INSTRUCTION -> Render the data below as a Markdown table with the columns Row and Line, numbering each line and skipping blank lines. Leave the pictures out.

RECORDS TO USE ->
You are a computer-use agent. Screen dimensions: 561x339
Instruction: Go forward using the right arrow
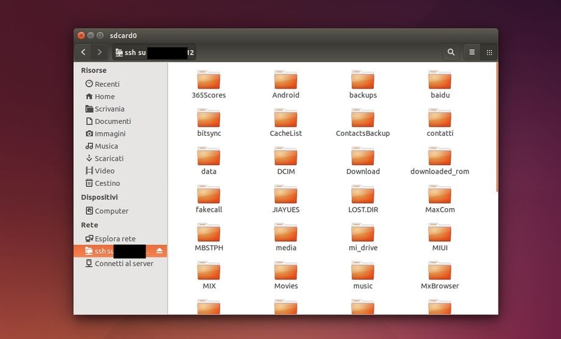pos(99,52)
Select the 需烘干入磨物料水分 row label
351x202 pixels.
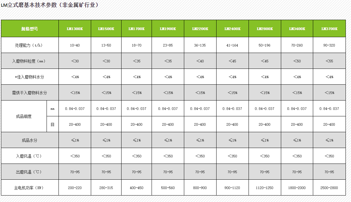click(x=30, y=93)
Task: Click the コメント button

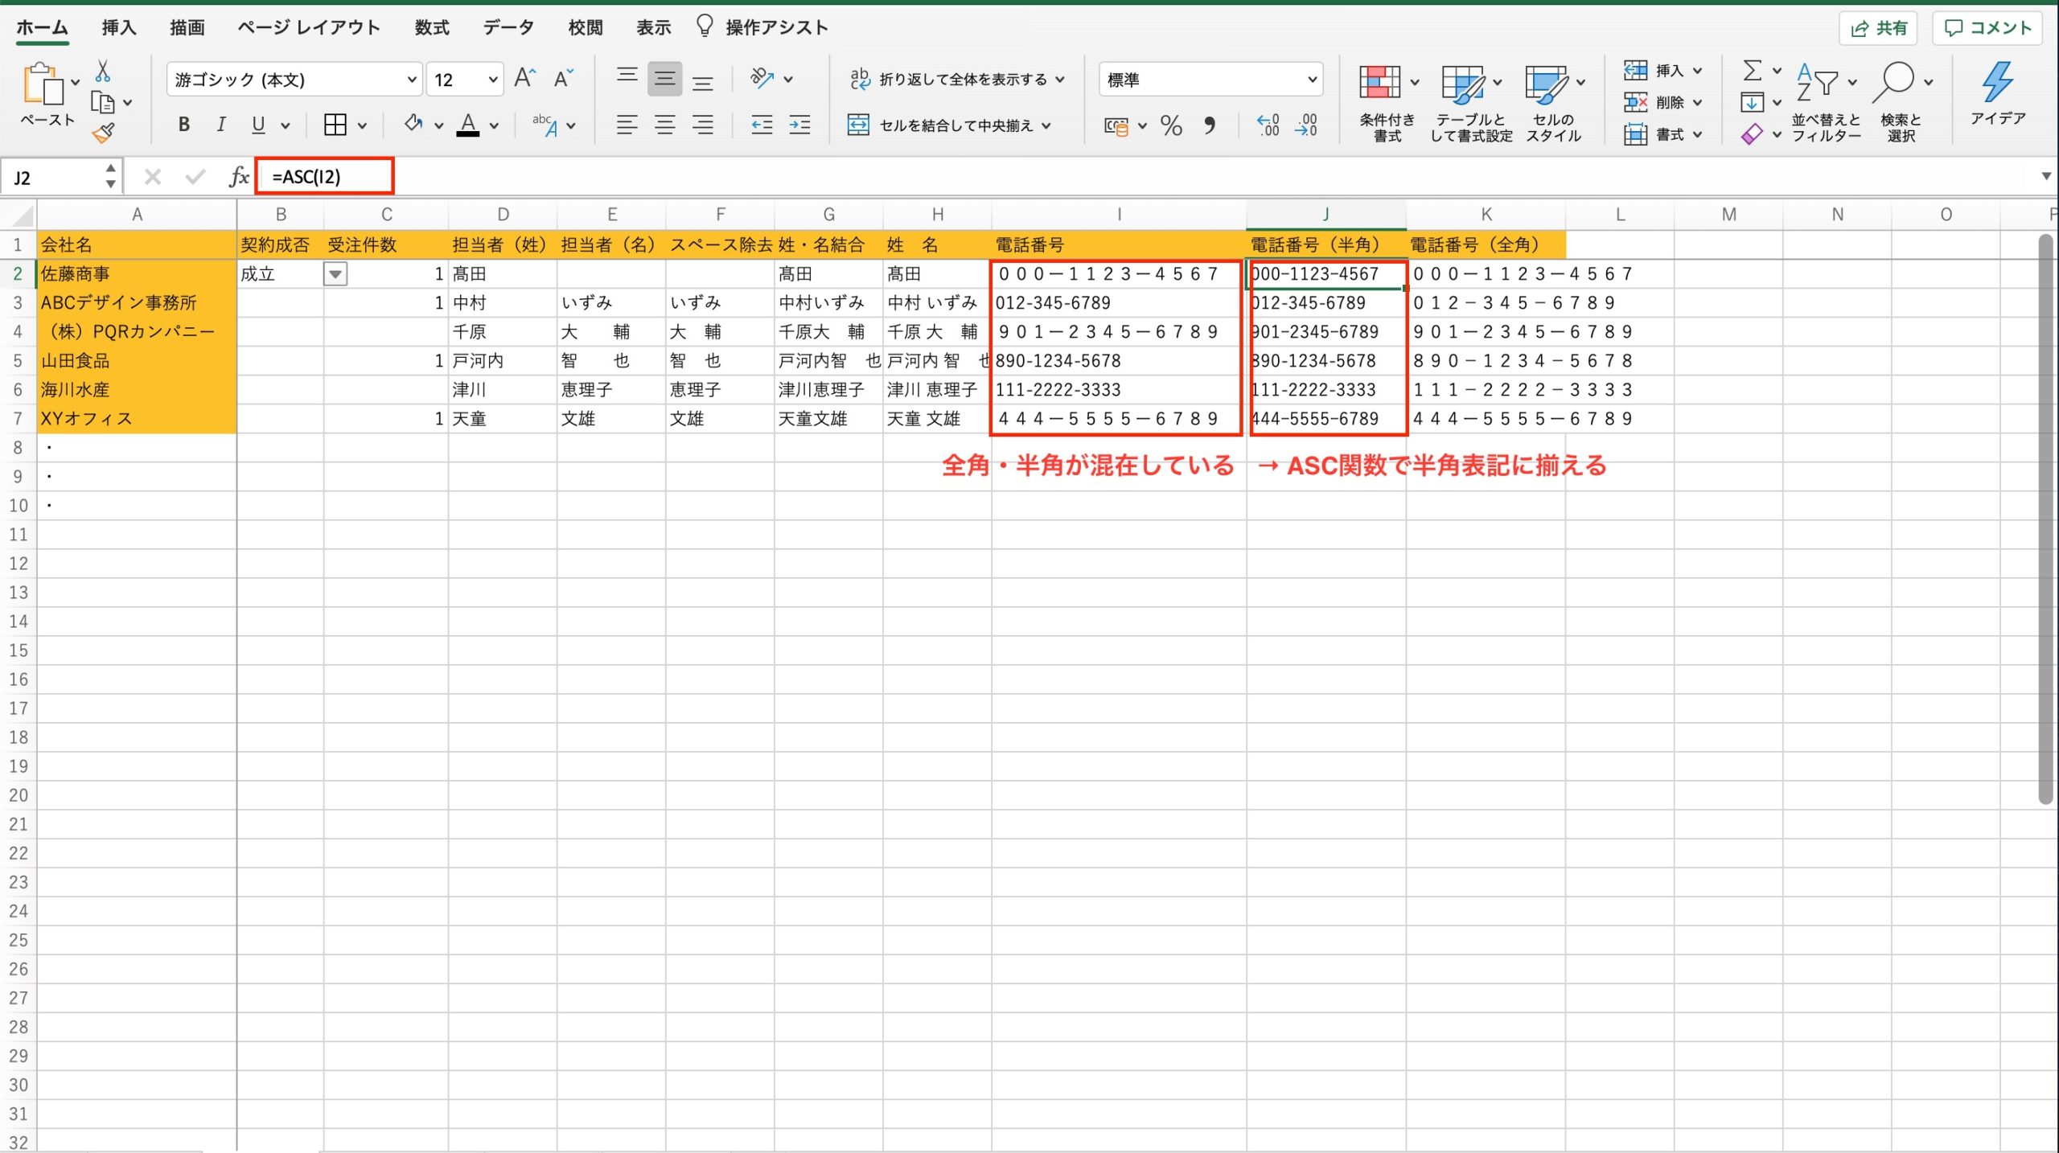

RESPONSE TO THIS TASK ->
| Row | Line |
|---|---|
| 1 | You are a computer-use agent. Screen dimensions: 561x339 |
| 2 | Instruction: Go forward using the right arrow |
| 3 | pos(99,52) |
| 4 | Select the 需烘干入磨物料水分 row label |
| 5 | 351x202 pixels. |
| 6 | click(x=30, y=93) |
| 7 | Task: Click the コメント button |